I just got back from a 95 minute lunch break. Now my job isn’t anything special, in fact it’s downright shitty, so if you think I work in the type of place that allows for a 95 minute lunch break you’re dead wrong. But on days like today I sometimes can’t help but escape from the office in the middle of the afternoon and seek refuge in the cosy confines of a cheap bar. Not Flingers, or Chotchkie’s, or any of the other fictitious TGIF-esque eateries of Office Space fame. Nope, the place I went to was a small dumpy haven known as Desmond’s. Now don’t get me wrong, I LOVE Desmond’s, despite it being a dump, because it’s my dump. It’s brightly lit, which is uncommon for a bar, and the drinks are as cheap as the waitresses. It affords me the convenience of near instantaneous obliteration as well as semi-comfortable surroundings reminiscent of a 1950’s Union Hall.

Desmond's was good enough for Hoffa

Jimmy "Desmond" Hoffa

Now, anyone who knows me personally, understands that I’d sooner spend 95 minutes trying to fish my apartment keys out of an outhouse shitter than spend it sitting at my desk.

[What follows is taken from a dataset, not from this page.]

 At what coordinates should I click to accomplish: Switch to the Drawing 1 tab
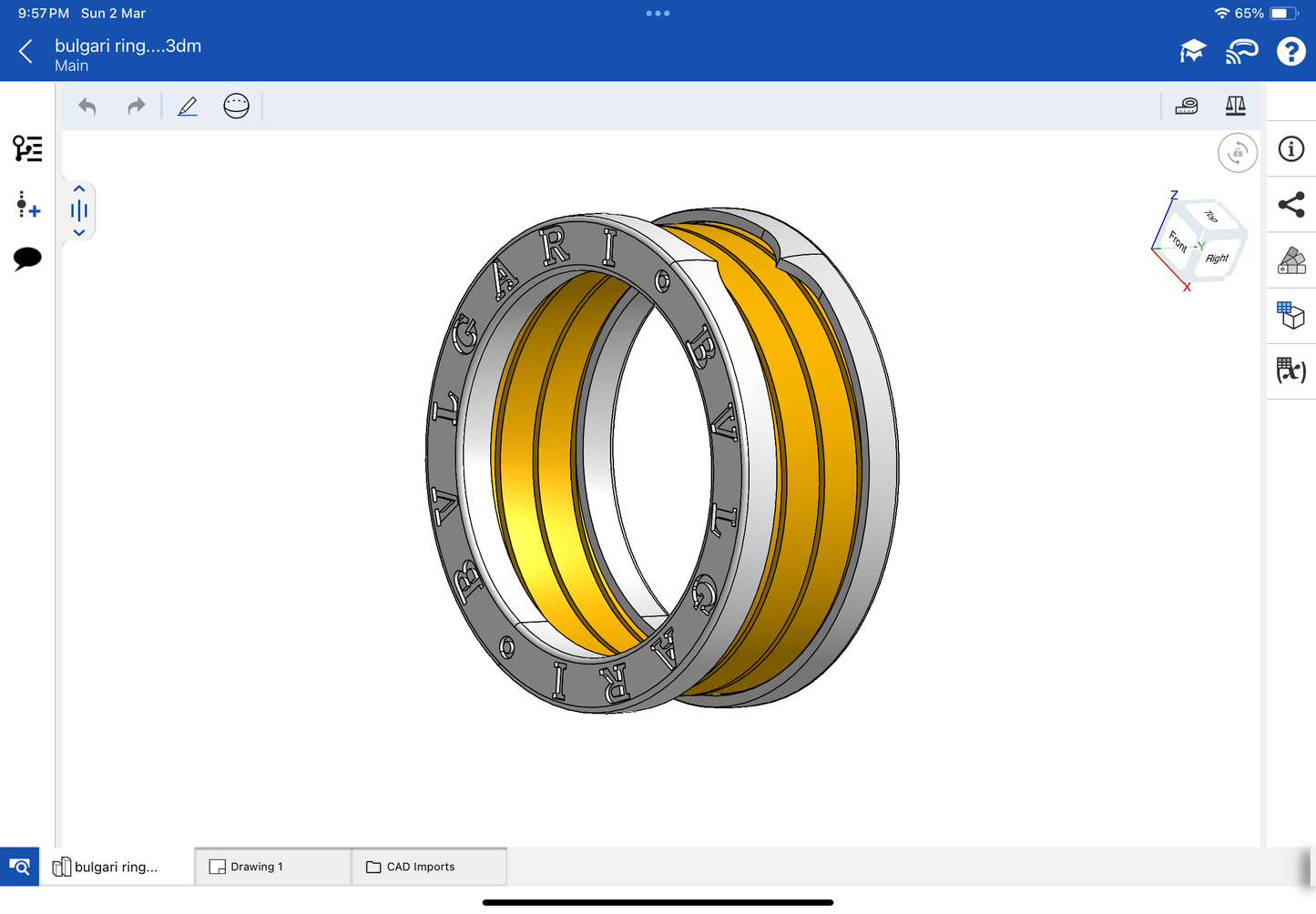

I’d rather do anything than sit at my desk. If someone came walking into my office right now and said, “Attention! We’re gonna need everyone to form TWO LINES, the line on the LEFT is for lube-less prostate exams. The line on the RIGHT is to continue working”. Which would you choose? Because I’d choose the ass fisting. That’s how much I hate it here. I’ve got a serious case of the Mondays, and since I’m a bitter motherfucker, I hope you all do as well.

two chicks at the same time man

two chicks at the same time man

– Mike James
(who obviously watched Office Space last night)

Published in: on September 29, 2008 at 4:26 pm  Comments (12)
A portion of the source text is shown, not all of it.